Something missing here????


----------



## snowmanick (Oct 16, 2007)

It could be a setup issue, but it could also be that you are finding the limits of the built in bass units. I use separate subs (dual SVS's) which helps keep the dynamics going to much higher levels.

While I am not a huge proponent of "break-in" the bass drivers in my STS's seemed to become more dynamic (resulting in me turning down the gain knobs) after a bit of use. I don't remember exactly how long that took though.

Have you measured your room/system and/or are you using any room EQ such as Audyssey? Also, how do you have the speakers set up right now?


----------



## stilly (Jan 2, 2013)

snowmanick said:


> It could be a setup issue, but it could also be that you are finding the limits of the built in bass units.

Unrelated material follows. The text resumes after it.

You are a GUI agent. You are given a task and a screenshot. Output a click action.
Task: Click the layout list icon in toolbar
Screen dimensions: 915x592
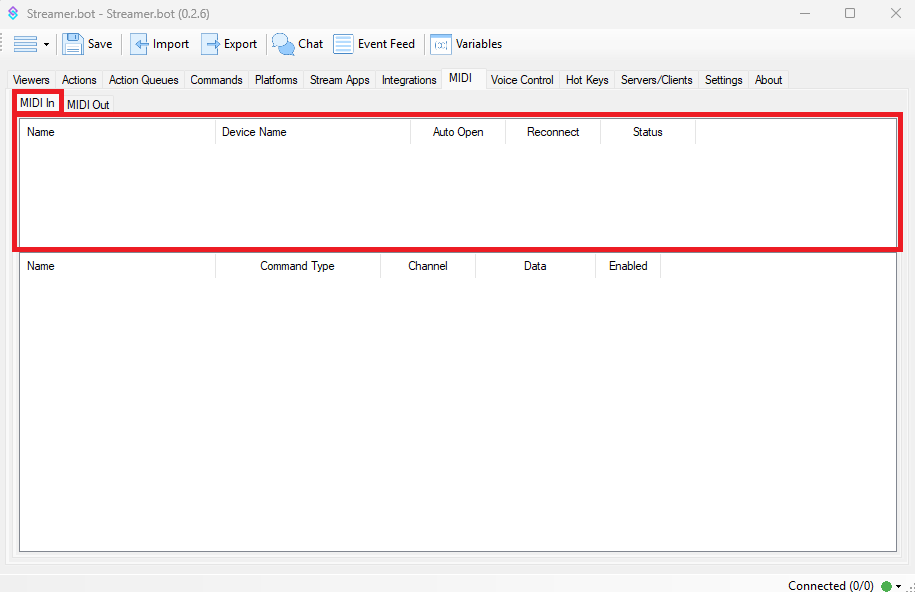(x=25, y=44)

I use separate subs (dual SVS's) which helps keep the dynamics going to much higher levels.
> 
> While I am not a huge proponent of "break-in" the bass drivers in my STS's seemed to become more dynamic (resulting in me turning down the gain knobs) after a bit of use. I don't remember exactly how long that took though.
> 
> Have you measured your room/system and/or are you using any room EQ such as Audyssey? Also, how do you have the speakers set up right now?


I have not rerun Audyssey yet. The speakers should be broken in as I have purchased them used. As for setup right now. I have them in a 17' wide x 22' long room. All walls insulated, ceiling as well. They are placed approx 2'6" from the back wall, 3' in from the side walls and approx 10' apart.


----------



## snowmanick (Oct 16, 2007)

Audyssey's correction values could be causing some issues. Are you using the eq settings from your previous speakers?

An easy way to check, just turn Audyssey off for a bit and test if the issue is still happening.


----------



## stilly (Jan 2, 2013)

I have also discovered that one of the speakers has an air leak on the back plate where you plug in the speaker wires. Sounds and feels like it coming out of the RCA plug. 
That's not cool.........


----------



## stilly (Jan 2, 2013)

stilly said:


> I have also discovered that one of the speakers has an air leak on the back plate where you plug in the speaker wires. Sounds and feels like it coming out of the RCA plug.
> That's not cool.........


I spoke with Def Tech on the air leak issue and they are sending me some air tight caps that they have for the Mythos. Hope this fixes the problem, but at this point I'm skeptical. 

On another note, I reran Audyssey and it helped with the bass issue but still find it lacking at higher volumes. Strange for sure, but still sound incredible for home theater.


----------